Ualame Machado afirma que Pará tem investido na integração de órgãos e corporações da segurança e que tem intensificado a integração com as polícias de outros estados no combate ao crime organizado, que atua sem fronteiras de estados.
“O governo realmente conseguiu integrar os órgãos do Estado e ainda com os órgãos federais que atuam no Pará. E a gente começou a fazer uma ponte muito boa agora a partir de dois anos pra cá, com o Rio de Janeiro, Santa Catarina, que são onde as principais lideranças criminosas estão escondidas”, alega.
O secretário também diz que a participação do governo federal está tentando mudar esse foco de poder e ser um órgão coordenador.
“A gente tem a segurança pública e tem a missão de coordenar e de poder ligar os organismos estaduais por um lado. Reunimos com o presidente da PF a fim de criarmos no Pará que é uma força integrada de combate ao crime organizado (FICO). Eu reúno PM, PC, SEAP, PRF, e Polícia Federal, para investigações conjuntas”, destaca.
Essas integrações são fundamentais para o enfrentamento do crime, afirma. “Se o crime está numa região, atuando nacional e até internacionalmente, a gente tem que também estar interligado”, defende.
Sobre as despesas com segurança
Ualame diz que a Segup tem seu próprio orçamento, que é usado para as operações integradoras, a exemplo grupamento fluvial, grupamento aéreo, porém não detalhou os valores gastos com seguranca em 2022.
“Nós tivemos essa pequena queda, porque estamos falando de investimento dentro do orçamento do Estado. Vale lembrar que em 2022 o Estado praticamente precisou apenas manter o que já tinha gastado, sem precisar aumentar, pois tivemos uma das maiores emendas de Bancada do Brasil, na Câmara Federal”, explica.
O secretário lembra que o Fundo Nacional de Segurança Pública começou a ser descentralizado nos dois últimos anos. “Com isso, a gente recebe mais de R$30 milhões por ano desse repasse federal que é obrigatório, que a gente consegue apoio”.
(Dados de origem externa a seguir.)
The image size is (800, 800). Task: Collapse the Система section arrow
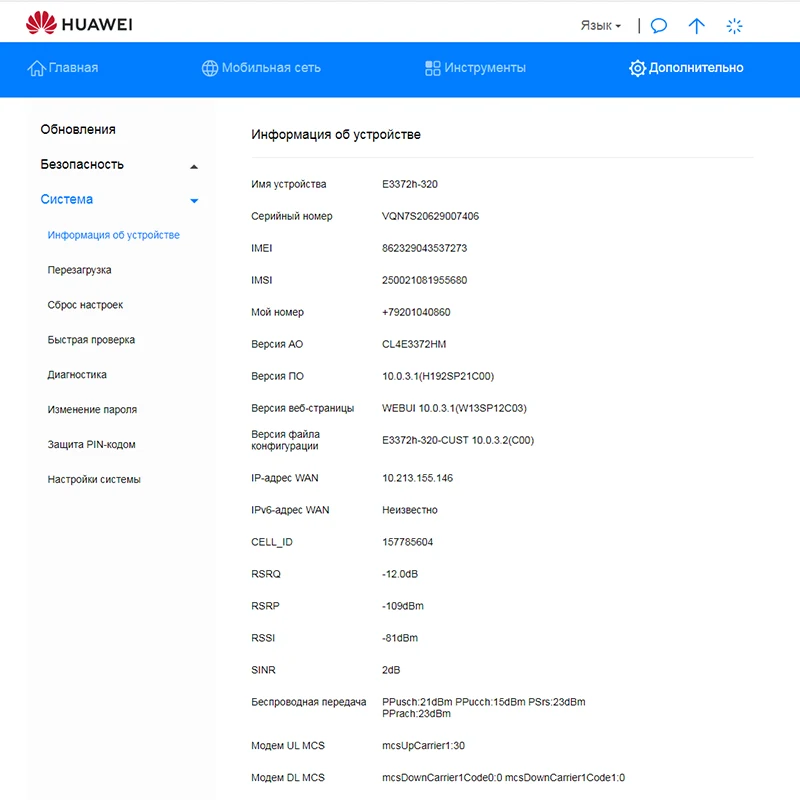click(194, 201)
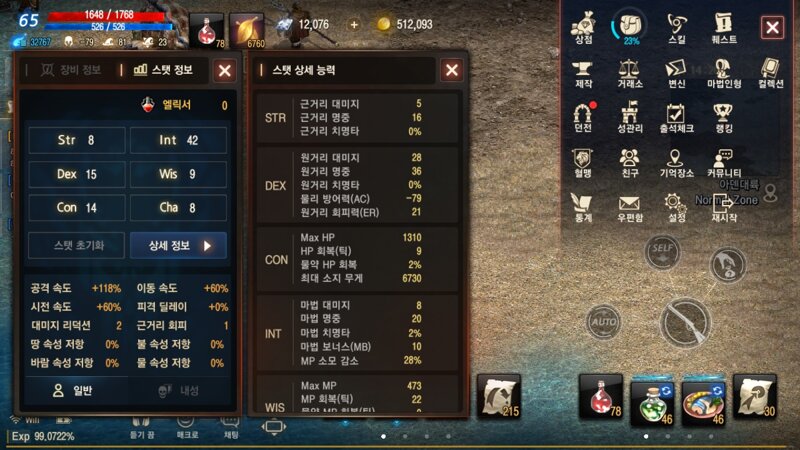Open the 스킬 skills menu icon
This screenshot has width=800, height=450.
point(677,28)
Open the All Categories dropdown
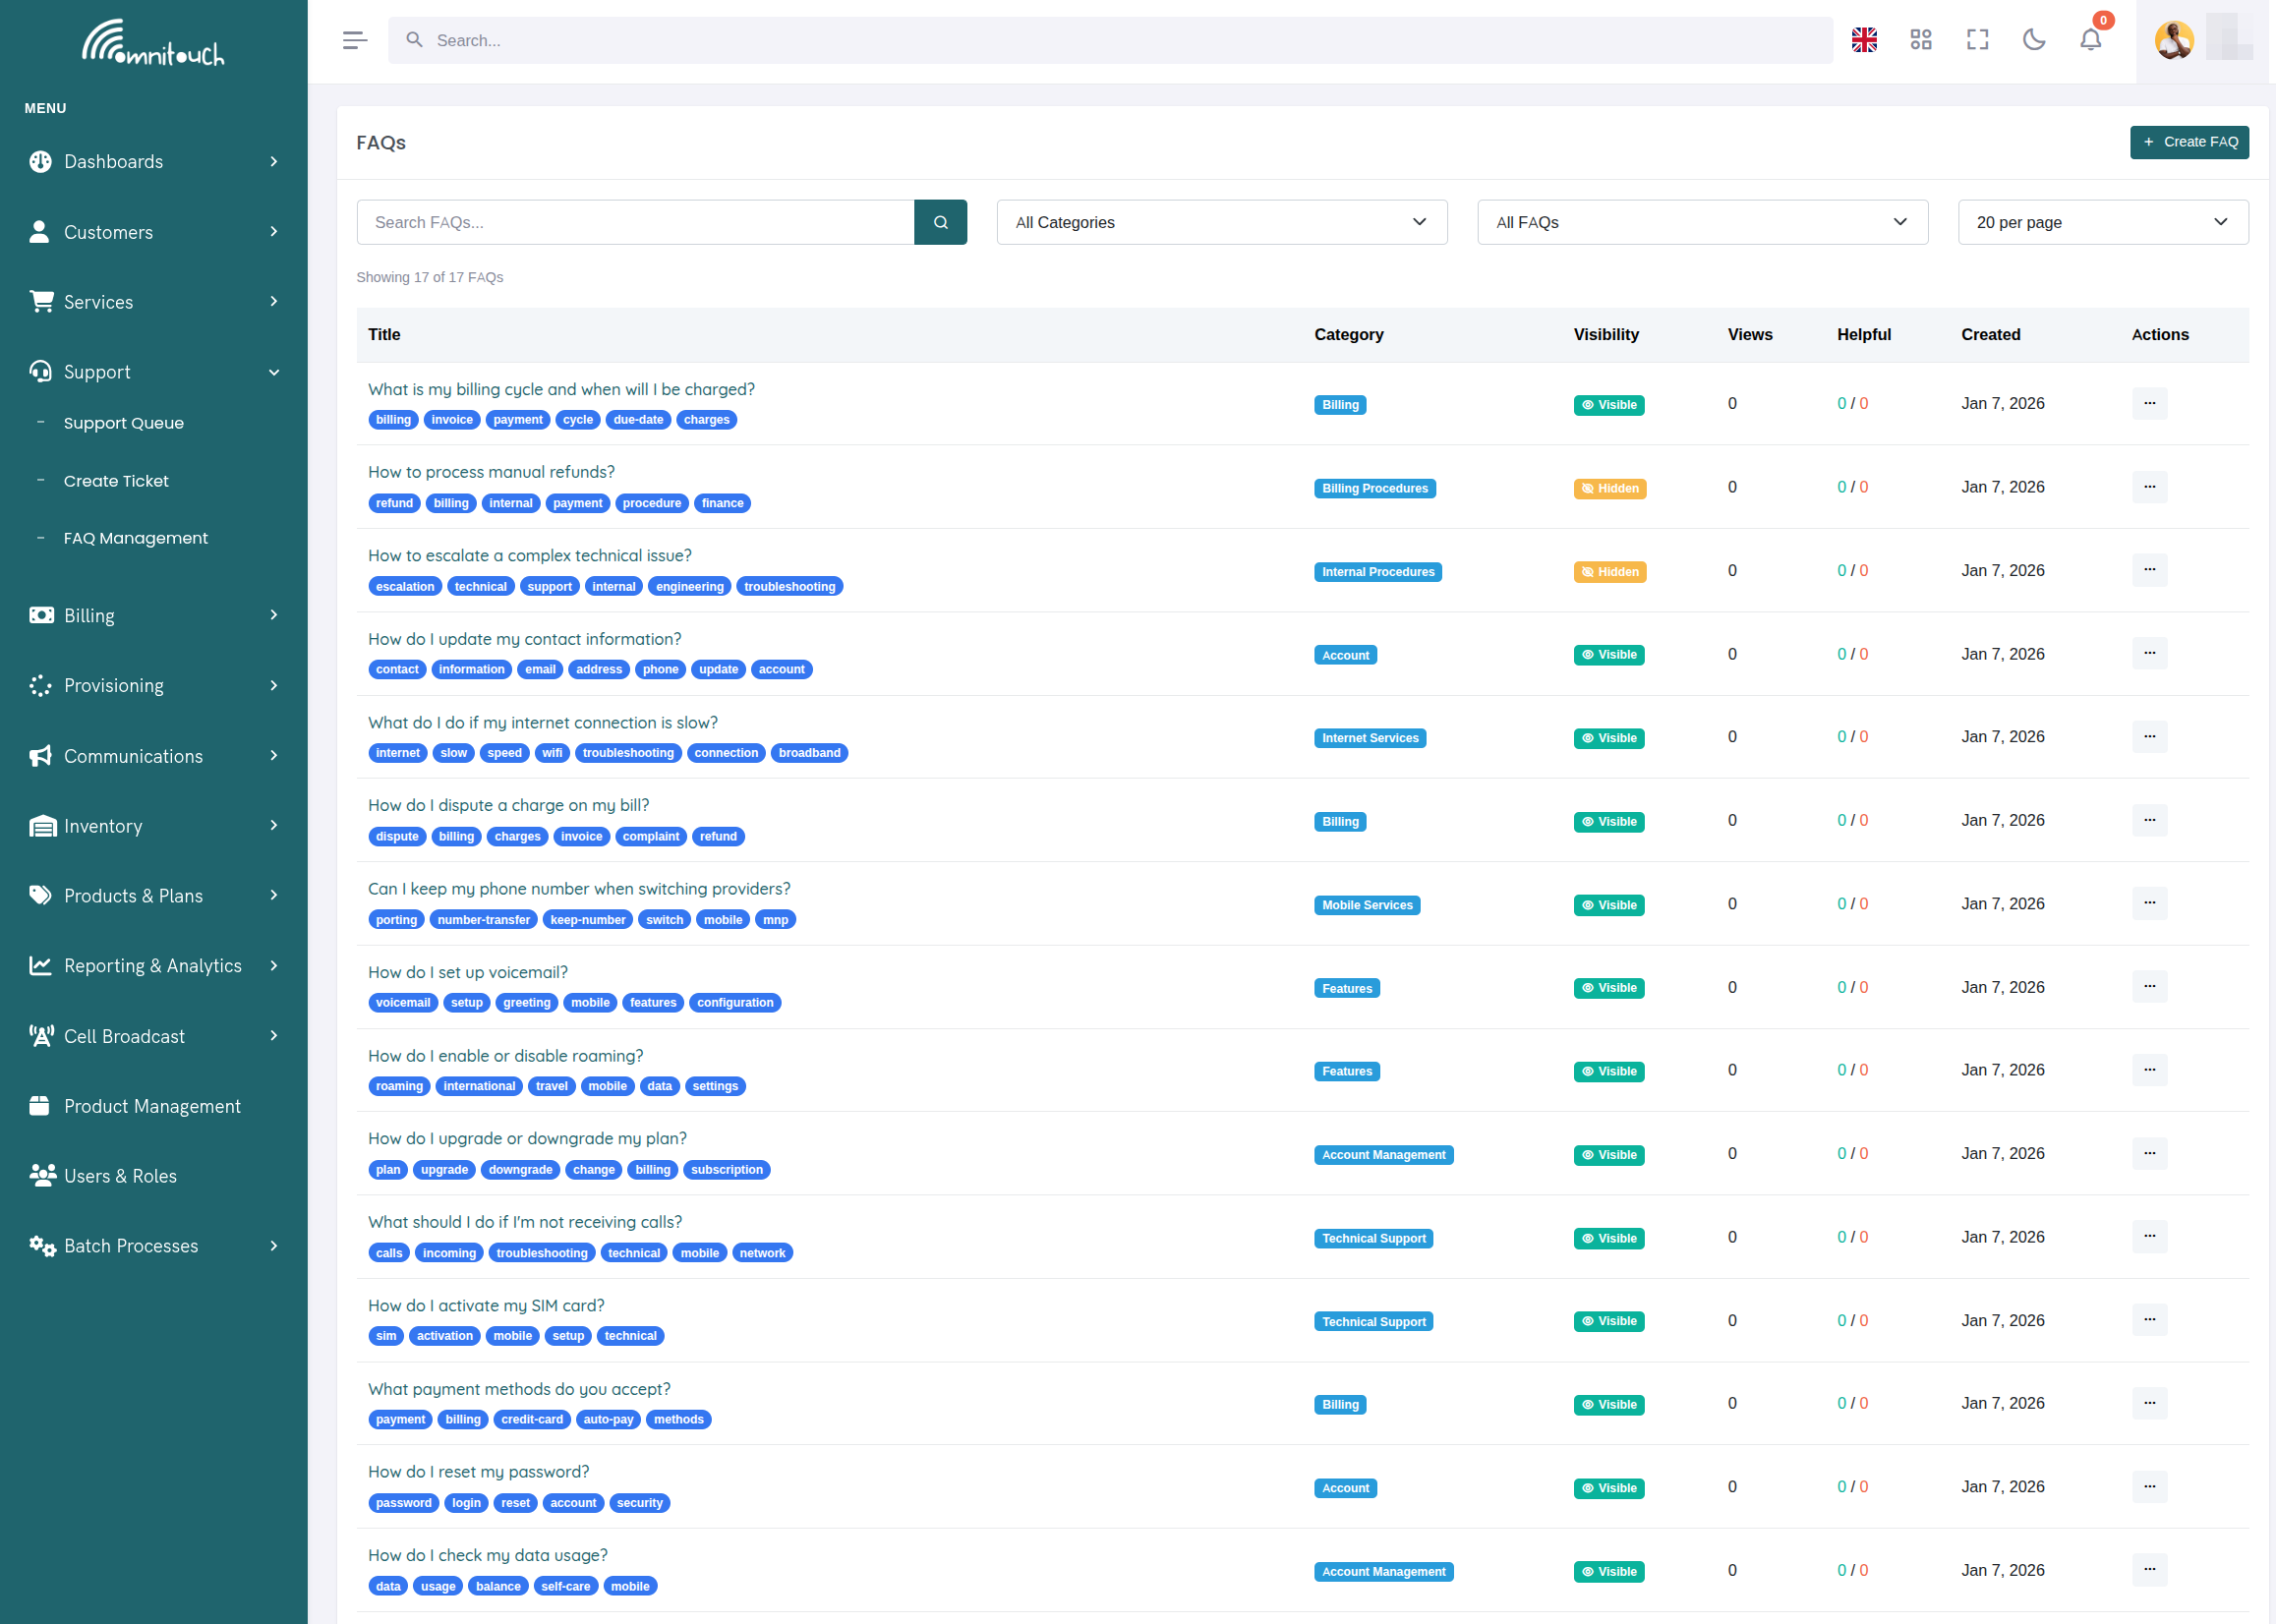The width and height of the screenshot is (2276, 1624). (x=1221, y=222)
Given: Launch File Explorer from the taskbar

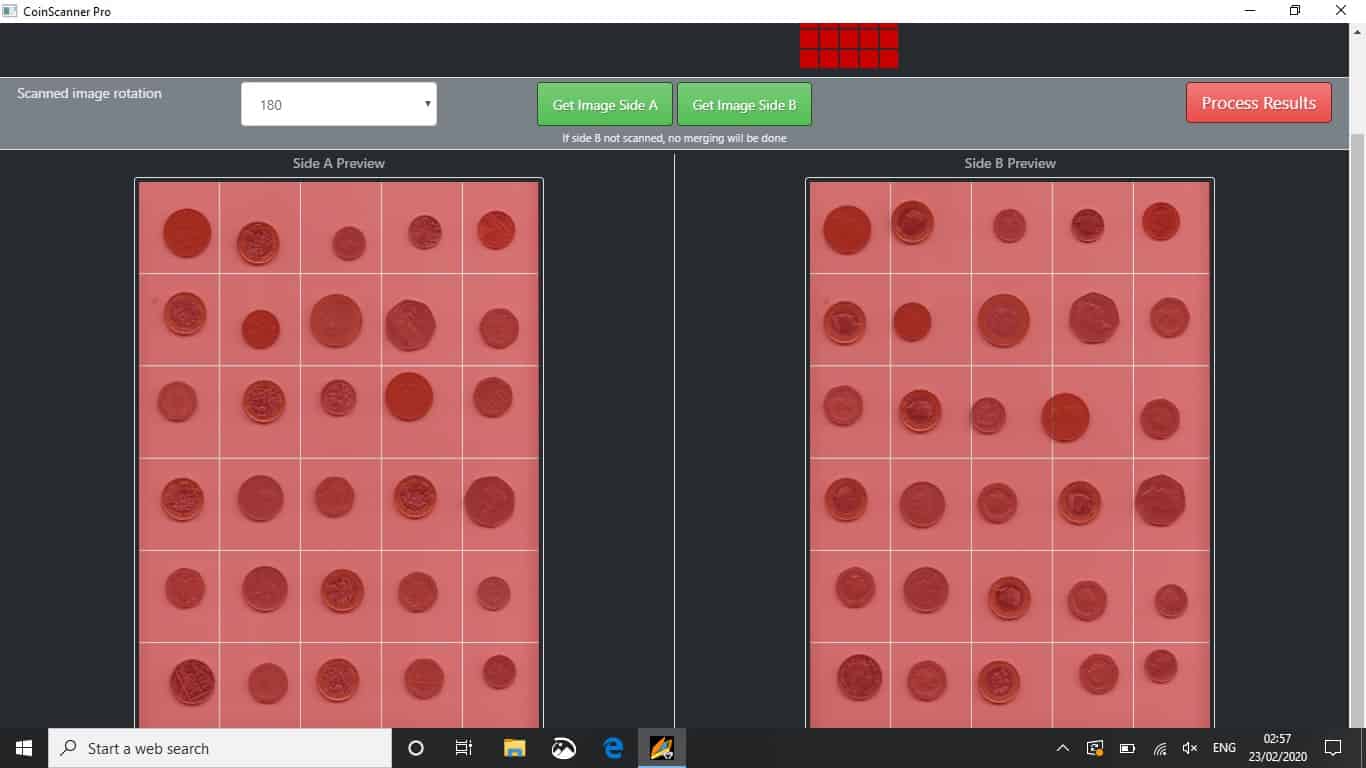Looking at the screenshot, I should [514, 748].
“A verba do estado se manteve praticamente a mesma, porque houve aporte de emenda de bancada e de fundo nacional de segurança pública, além da arrecadação do FISP, que é fundo nosso interno do estado. Então, por isso que às vezes o Estado não precisa aumentar tanto porque eu estou tendo aporte de outros meios”, afirma.